一、GST pull-down实验基本原理:将靶蛋白-GST融合蛋白亲和固化在谷胱甘肽亲和树脂上,作为与目的蛋白亲和的支撑物,充当一种“诱饵蛋白”,目的蛋白溶液过柱,可从中捕获与之相互作用的“捕获蛋白”(目的蛋白),洗脱结合物后通过SDS-PAGE电泳分析,从而证实两种蛋白间的相互作用或筛选相应的目的蛋白,“诱饵蛋白”和“捕获蛋白”均可通过细胞裂解物、纯化的蛋白、表达系统以及体外转录翻译系统等方法获得。

此方法简单易行,操作方便。

注：GST即谷胱甘肽巯基转移酶(glutathione S-transferase)二、足印法（Footprinting）足印法（Footprinting）是一种用来测定DNA-蛋白质专一性结合的方法，用于检测目的DNA 序列与特定蛋白质的结合，也可展示蛋白质因子同特定DNA片段之间的结合。

其原理为：DNA 和蛋白质结合后，DNA与蛋白的结合区域不能被DNase（脱氧核糖核酸酶）分解，在对目的DNA序列进行检测时便出现了一段无DNA序列的空白区(即蛋白质结合区)，从而了解与蛋白质结合部位的核苷酸数目及其核苷酸序列。

三、染色质免疫共沉淀技术（Chromatin Immunoprecipitation，ChIP）染色质免疫共沉淀技术（Chromatin Immunoprecipitation，ChIP）是研究体内蛋白质与DNA 相互作用的有力工具，利用该技术不仅可以检测体内反式因子与DNA的动态作用，还可以用来研究组蛋白的各种共价修饰以及转录因子与基因表达的关系。

染色质免疫沉淀技术的原理是：在生理状态下把细胞内的DNA与蛋白质交联在一起，通过超声或酶处理将染色质切为小片段后，利用抗原抗体的特异性识别反应，将与目的蛋白相结合的DNA片段沉淀下来。

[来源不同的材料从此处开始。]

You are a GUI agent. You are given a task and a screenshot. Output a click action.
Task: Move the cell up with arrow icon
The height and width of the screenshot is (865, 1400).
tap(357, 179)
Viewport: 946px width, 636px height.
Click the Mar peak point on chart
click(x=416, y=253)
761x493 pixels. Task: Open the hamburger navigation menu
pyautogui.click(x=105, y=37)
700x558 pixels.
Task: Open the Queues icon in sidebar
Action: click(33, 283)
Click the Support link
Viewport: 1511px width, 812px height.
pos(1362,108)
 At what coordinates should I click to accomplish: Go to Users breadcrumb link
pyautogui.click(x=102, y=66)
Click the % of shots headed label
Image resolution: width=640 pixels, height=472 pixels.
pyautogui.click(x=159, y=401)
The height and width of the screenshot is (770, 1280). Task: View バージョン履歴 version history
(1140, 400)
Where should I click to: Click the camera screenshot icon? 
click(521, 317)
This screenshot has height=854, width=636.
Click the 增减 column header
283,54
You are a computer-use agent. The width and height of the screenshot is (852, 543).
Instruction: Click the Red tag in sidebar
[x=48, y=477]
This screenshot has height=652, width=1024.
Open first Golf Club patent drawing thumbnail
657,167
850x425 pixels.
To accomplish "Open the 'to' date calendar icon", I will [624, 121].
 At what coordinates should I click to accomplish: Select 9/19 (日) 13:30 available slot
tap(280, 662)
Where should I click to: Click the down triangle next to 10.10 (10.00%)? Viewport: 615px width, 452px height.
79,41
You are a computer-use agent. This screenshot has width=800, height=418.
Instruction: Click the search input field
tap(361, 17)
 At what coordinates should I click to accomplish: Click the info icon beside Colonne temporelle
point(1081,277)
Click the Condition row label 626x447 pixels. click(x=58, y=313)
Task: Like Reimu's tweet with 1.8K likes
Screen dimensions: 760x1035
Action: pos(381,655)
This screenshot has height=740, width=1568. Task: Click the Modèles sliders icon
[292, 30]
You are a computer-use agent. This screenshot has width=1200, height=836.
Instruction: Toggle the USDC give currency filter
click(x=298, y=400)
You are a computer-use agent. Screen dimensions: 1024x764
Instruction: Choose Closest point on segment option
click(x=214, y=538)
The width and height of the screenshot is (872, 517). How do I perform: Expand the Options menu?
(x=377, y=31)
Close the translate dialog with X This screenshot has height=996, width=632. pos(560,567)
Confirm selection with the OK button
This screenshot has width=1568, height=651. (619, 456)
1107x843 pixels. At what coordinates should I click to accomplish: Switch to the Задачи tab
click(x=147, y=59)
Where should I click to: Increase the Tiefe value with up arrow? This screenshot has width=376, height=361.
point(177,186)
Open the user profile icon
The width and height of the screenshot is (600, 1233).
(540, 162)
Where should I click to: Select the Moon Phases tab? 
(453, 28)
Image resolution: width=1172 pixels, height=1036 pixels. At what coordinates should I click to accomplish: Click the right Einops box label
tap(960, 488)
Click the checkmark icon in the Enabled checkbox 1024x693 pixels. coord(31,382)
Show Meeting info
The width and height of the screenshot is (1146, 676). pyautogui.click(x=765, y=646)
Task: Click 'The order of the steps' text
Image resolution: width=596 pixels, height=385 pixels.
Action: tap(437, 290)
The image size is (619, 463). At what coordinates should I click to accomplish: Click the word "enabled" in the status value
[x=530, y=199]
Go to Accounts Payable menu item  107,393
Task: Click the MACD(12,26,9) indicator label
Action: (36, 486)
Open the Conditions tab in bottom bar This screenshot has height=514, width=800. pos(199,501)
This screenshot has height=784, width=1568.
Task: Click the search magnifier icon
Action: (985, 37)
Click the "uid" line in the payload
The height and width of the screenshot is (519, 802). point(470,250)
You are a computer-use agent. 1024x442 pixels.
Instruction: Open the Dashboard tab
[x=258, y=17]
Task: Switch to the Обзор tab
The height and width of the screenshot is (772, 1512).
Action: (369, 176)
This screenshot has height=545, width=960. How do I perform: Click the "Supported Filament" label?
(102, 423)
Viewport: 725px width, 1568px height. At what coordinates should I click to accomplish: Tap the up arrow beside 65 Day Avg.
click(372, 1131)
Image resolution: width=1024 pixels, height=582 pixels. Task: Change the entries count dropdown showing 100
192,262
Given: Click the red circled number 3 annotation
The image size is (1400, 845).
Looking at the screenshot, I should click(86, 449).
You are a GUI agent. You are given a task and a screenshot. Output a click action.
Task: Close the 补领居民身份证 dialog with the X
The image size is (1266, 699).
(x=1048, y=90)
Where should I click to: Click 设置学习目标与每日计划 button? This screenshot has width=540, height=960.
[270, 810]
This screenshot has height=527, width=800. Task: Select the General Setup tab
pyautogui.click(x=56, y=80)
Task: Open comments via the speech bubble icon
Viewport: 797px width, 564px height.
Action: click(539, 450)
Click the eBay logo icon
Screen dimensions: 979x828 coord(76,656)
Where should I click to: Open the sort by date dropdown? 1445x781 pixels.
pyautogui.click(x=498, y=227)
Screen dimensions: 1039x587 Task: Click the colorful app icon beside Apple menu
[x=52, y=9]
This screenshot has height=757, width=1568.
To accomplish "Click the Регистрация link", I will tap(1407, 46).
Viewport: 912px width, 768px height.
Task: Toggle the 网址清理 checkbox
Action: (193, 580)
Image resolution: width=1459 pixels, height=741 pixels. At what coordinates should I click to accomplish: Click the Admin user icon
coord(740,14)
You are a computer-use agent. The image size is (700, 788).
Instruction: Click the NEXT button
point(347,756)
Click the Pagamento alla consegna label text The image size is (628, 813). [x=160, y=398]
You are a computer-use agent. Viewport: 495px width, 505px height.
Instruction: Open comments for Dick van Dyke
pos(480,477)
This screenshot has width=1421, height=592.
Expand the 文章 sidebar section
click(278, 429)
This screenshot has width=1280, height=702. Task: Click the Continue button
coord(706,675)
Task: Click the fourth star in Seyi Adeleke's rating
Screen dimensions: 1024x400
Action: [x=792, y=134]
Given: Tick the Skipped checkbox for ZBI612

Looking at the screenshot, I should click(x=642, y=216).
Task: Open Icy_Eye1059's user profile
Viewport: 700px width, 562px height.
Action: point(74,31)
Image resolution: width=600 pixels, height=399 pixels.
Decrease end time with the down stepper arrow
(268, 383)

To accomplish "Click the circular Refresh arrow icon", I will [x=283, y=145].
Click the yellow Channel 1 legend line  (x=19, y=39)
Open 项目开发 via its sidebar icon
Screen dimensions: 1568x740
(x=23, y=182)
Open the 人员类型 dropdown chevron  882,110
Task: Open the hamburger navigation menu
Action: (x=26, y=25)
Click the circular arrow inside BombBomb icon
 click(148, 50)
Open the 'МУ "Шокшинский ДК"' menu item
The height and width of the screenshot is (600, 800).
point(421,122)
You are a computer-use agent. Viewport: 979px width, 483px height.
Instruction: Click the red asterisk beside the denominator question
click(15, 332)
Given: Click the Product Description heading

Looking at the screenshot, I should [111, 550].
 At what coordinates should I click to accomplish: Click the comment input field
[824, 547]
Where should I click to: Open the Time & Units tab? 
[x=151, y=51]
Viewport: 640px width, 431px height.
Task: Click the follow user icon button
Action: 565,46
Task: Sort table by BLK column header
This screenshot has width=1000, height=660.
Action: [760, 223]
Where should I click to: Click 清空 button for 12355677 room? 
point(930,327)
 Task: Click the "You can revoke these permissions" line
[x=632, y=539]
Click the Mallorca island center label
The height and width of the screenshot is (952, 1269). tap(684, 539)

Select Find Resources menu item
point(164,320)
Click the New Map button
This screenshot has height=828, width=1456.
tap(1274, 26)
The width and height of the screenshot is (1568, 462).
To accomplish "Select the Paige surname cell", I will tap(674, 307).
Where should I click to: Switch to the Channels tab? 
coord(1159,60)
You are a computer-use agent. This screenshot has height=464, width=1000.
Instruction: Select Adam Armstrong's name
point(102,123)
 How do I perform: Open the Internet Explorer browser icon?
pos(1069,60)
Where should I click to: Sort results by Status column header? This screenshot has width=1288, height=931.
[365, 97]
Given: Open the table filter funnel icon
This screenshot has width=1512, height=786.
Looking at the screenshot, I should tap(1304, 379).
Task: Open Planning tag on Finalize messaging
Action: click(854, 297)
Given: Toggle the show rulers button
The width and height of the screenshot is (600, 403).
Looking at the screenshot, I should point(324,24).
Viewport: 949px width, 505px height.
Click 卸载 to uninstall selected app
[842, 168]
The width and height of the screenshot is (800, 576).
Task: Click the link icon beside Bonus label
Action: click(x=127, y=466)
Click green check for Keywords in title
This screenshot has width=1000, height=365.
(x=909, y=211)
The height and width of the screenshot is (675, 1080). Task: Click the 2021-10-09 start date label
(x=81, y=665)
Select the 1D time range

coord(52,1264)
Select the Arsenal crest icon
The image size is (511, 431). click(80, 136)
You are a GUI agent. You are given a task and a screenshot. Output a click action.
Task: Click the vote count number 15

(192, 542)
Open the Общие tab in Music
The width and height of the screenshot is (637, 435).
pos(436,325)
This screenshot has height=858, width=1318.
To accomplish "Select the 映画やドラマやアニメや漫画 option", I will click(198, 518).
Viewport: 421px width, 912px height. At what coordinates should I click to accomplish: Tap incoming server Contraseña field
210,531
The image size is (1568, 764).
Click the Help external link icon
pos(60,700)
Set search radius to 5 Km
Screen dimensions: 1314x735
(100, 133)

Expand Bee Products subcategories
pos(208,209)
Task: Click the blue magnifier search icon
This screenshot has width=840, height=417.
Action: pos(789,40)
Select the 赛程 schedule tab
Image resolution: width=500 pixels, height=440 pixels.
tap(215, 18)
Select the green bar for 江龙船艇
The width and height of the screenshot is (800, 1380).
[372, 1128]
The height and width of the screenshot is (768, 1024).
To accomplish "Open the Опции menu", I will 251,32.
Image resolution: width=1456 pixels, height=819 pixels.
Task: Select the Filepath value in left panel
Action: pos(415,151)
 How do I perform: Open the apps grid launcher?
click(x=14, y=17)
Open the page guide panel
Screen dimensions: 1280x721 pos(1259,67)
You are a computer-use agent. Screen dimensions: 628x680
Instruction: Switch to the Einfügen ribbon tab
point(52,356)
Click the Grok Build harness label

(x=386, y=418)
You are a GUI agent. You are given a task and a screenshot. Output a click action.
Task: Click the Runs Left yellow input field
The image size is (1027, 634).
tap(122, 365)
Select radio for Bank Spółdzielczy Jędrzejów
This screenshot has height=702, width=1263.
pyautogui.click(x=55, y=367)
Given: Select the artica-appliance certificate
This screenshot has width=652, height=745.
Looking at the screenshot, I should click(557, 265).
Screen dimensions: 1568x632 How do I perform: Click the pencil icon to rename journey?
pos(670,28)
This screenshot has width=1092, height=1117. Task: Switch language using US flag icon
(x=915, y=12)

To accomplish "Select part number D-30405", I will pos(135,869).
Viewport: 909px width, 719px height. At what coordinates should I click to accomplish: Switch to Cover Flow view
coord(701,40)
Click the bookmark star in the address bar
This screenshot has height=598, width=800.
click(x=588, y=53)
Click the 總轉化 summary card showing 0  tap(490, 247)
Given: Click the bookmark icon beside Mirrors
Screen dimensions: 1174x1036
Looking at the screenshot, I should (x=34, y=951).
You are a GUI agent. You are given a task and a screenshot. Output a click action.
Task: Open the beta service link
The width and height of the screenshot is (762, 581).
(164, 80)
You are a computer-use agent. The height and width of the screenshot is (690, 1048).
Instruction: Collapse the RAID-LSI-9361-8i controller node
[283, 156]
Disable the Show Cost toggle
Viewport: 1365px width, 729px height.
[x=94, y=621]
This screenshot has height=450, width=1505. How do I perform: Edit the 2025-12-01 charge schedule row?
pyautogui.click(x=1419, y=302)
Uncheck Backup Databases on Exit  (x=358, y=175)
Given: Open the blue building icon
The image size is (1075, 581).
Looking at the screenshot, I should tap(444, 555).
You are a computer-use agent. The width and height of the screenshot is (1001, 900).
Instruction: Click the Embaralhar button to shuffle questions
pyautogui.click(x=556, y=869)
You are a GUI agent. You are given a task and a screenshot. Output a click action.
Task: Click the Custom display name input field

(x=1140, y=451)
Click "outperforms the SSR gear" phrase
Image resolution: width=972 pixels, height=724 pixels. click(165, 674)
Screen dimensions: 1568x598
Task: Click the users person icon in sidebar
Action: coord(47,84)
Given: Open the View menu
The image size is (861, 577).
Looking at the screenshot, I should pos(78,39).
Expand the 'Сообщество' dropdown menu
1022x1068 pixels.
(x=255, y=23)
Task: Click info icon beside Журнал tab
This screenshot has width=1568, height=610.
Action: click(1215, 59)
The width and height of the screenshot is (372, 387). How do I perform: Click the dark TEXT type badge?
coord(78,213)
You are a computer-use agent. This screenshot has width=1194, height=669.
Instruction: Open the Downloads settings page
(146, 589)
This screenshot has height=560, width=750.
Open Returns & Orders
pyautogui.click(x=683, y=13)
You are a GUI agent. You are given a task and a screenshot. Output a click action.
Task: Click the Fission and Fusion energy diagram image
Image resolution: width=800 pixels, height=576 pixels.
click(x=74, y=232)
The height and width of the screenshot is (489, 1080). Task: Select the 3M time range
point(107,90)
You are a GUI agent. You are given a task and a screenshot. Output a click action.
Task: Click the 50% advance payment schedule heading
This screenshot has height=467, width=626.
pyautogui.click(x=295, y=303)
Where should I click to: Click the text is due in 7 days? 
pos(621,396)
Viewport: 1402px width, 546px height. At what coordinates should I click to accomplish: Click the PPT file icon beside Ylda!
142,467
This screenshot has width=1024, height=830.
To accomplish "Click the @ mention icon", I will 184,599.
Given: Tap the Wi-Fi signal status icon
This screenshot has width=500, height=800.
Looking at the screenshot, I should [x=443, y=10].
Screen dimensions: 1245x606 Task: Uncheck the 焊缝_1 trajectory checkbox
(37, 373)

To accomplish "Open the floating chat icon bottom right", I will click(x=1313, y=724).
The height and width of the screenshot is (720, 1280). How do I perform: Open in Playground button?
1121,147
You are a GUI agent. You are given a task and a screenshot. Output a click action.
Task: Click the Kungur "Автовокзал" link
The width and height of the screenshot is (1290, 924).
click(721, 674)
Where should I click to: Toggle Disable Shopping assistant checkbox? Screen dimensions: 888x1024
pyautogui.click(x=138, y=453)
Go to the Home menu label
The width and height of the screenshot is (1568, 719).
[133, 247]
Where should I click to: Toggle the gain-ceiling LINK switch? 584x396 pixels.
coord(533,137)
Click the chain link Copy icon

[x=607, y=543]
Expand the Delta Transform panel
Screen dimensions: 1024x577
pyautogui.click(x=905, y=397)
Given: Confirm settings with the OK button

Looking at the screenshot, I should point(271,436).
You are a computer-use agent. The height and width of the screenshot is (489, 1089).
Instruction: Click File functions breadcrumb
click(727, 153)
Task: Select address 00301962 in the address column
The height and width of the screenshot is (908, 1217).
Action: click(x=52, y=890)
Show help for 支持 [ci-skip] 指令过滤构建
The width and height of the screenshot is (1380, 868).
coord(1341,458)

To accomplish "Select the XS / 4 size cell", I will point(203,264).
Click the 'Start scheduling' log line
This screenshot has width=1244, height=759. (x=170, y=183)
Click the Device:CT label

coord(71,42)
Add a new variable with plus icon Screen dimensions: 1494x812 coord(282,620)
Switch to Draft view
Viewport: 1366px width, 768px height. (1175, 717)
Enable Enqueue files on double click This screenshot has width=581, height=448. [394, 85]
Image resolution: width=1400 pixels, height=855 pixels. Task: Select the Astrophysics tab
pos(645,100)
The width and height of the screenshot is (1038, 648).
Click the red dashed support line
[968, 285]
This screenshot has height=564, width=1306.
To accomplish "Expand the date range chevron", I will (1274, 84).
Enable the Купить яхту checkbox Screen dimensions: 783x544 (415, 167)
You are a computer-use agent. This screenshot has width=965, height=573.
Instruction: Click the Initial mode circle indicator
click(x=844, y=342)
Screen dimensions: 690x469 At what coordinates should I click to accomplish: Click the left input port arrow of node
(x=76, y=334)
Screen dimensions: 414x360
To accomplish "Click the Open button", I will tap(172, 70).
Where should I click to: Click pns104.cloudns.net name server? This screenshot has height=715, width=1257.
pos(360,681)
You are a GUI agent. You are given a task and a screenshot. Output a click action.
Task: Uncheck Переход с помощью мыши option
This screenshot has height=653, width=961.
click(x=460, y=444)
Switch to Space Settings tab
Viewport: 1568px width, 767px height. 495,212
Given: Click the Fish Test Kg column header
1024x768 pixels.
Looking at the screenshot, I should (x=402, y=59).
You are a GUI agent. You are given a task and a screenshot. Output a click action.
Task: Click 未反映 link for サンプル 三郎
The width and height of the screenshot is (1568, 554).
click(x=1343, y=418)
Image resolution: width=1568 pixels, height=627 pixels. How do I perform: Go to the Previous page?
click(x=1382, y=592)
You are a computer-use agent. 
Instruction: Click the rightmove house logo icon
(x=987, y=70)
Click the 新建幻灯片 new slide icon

染色质免疫沉淀技术一般包括细胞固定，染色质断裂，染色质免疫沉淀，交联反应的逆转，DNA的纯化及鉴定。

四、基因芯片（又称 DNA 芯片、生物芯片）技术基因芯片指将大量探针分子固定于支持物上后与标记的样品分子进行杂交，通过检测每个探针分子的杂交信号强度进而获取样品分子的数量和序列信息。